In recent news, lawyers for Zsa Zsa Gabor’s daughter and husband are scheduled to appear before a judge who is considering whether the former actress, who is currently in poor health, needs oversight of her finances and medical care.

In some states, conservators are appointed by courts after a hearing has determined that a person is incompetent to handle his own financial or medical affairs. In Texas, you may have heard of the terms financial or health care “power of attorney.” Conservators perform similar responsibilities. However, conservators are appointed.
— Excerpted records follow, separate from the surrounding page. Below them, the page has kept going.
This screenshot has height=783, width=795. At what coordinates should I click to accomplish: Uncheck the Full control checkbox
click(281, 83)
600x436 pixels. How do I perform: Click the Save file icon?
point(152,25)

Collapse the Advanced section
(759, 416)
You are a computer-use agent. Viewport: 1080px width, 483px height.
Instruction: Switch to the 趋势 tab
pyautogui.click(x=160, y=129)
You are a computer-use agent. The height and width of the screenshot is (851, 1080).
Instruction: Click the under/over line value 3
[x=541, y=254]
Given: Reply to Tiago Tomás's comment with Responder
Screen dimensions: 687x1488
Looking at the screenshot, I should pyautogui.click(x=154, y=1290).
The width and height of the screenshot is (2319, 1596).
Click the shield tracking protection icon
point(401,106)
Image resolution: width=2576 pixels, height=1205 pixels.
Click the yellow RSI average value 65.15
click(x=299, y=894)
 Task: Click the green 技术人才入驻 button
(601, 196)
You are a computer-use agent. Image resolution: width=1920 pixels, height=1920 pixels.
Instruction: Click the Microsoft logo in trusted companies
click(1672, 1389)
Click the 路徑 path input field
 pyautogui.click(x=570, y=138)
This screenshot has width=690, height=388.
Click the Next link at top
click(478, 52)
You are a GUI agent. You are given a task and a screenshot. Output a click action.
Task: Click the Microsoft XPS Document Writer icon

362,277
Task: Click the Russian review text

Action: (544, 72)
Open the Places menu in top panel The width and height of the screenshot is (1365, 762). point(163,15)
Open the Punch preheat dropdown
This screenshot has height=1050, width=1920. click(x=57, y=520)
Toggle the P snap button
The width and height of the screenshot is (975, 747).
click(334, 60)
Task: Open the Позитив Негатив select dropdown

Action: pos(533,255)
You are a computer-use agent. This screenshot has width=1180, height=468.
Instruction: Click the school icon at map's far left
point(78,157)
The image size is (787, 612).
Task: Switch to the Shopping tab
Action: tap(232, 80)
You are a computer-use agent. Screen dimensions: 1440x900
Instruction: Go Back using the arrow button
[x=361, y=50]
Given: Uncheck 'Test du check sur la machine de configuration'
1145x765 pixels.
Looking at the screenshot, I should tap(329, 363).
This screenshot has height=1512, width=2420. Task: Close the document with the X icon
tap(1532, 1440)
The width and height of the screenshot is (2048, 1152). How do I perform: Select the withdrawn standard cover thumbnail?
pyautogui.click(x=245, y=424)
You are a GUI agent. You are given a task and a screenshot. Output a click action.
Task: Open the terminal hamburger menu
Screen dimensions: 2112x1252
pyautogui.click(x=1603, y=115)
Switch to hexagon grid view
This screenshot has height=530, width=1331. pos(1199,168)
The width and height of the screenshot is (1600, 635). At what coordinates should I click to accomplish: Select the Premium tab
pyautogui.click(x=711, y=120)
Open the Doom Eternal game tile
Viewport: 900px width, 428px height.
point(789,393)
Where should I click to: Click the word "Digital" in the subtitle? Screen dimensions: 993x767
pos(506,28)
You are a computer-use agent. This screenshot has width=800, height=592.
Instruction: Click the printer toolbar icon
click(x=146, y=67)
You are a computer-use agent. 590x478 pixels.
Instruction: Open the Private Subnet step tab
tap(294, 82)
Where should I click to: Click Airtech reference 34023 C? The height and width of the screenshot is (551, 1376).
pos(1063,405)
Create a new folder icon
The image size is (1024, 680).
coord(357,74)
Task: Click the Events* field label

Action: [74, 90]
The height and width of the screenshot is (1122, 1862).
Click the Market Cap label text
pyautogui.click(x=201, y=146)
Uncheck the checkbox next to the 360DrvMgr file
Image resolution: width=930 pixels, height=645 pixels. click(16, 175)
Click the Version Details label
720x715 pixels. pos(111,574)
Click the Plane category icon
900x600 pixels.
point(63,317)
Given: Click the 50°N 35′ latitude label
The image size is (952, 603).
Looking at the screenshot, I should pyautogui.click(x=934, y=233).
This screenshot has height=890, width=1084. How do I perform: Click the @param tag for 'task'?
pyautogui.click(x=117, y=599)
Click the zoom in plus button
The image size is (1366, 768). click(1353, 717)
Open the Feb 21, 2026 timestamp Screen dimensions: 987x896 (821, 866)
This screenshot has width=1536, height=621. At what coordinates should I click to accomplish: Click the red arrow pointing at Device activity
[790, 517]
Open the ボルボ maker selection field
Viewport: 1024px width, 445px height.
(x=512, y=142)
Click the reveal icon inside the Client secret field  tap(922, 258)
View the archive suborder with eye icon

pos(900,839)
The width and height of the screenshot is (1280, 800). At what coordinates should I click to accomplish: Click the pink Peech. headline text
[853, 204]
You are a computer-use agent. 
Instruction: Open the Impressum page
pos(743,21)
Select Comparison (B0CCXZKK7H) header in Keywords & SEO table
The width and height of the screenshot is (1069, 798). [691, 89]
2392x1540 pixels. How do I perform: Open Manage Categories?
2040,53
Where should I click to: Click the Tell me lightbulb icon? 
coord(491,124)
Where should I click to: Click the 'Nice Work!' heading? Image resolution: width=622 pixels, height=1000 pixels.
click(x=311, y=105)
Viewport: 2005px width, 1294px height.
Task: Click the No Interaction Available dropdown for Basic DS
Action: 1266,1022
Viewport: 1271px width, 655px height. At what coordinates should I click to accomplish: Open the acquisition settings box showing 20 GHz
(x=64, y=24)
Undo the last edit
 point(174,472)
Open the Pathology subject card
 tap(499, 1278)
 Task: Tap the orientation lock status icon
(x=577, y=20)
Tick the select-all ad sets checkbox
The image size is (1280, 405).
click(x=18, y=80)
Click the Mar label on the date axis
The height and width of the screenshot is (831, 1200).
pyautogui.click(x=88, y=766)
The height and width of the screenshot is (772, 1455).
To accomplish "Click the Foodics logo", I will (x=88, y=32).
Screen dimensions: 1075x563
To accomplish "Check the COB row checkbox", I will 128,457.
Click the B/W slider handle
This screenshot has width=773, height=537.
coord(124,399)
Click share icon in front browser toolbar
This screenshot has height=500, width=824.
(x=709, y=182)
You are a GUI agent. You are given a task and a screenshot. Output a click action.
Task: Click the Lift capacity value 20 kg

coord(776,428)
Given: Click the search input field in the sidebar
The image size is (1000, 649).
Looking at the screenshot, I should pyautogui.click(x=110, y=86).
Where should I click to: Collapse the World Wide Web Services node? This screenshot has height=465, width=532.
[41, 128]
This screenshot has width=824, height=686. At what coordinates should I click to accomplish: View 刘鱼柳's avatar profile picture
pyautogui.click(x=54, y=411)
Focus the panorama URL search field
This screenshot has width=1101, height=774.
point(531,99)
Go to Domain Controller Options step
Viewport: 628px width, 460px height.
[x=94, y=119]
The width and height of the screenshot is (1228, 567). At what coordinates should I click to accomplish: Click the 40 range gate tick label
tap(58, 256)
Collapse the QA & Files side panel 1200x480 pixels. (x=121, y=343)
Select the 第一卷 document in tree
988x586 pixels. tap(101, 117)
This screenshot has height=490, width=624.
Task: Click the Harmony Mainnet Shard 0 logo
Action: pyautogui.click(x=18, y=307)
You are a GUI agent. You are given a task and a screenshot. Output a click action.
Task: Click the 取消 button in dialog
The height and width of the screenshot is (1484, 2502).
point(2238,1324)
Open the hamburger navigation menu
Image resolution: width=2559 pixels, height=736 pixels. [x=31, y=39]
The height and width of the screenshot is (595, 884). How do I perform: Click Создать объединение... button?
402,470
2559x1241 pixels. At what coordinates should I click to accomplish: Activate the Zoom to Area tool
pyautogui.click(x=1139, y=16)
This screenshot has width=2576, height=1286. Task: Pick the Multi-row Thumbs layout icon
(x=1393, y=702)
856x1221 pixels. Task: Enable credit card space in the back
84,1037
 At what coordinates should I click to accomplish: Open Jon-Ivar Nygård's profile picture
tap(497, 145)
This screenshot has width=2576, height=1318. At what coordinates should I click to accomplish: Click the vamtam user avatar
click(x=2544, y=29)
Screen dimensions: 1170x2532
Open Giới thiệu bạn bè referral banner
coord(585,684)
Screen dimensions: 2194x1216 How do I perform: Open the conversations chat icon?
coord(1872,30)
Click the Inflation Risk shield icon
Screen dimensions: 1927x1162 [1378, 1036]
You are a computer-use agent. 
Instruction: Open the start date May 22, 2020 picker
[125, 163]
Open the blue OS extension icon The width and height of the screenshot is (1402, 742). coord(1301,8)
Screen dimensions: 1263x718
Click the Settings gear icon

The attorneys for the two sides will argue their case before a judge. Specifically, the daughter petitioned to be named as her mother’s conservator; however, Gabor’s husband has opposed this request.

According to the daughter, the husband of the actress is allegedly mismanaging her finances. On the other hand, he claims that he is providing adequate oversight–medically and financially.

While the daughter is seeking access to medical and financial information, she would be open to having an independent third-party act as her mother’s conservator.

Sources report that the former actress will not be present at the hearing. Instead, her doctor recommends that she remains in her bed, which is a familiar and comfortable environment.

Ultimately, this case is a reminder that estate planning is very important. Before something tragic happens to your health, you may want to make arrangements for the oversight of your health or estate. After all, your assets should be protected by someone that you trust.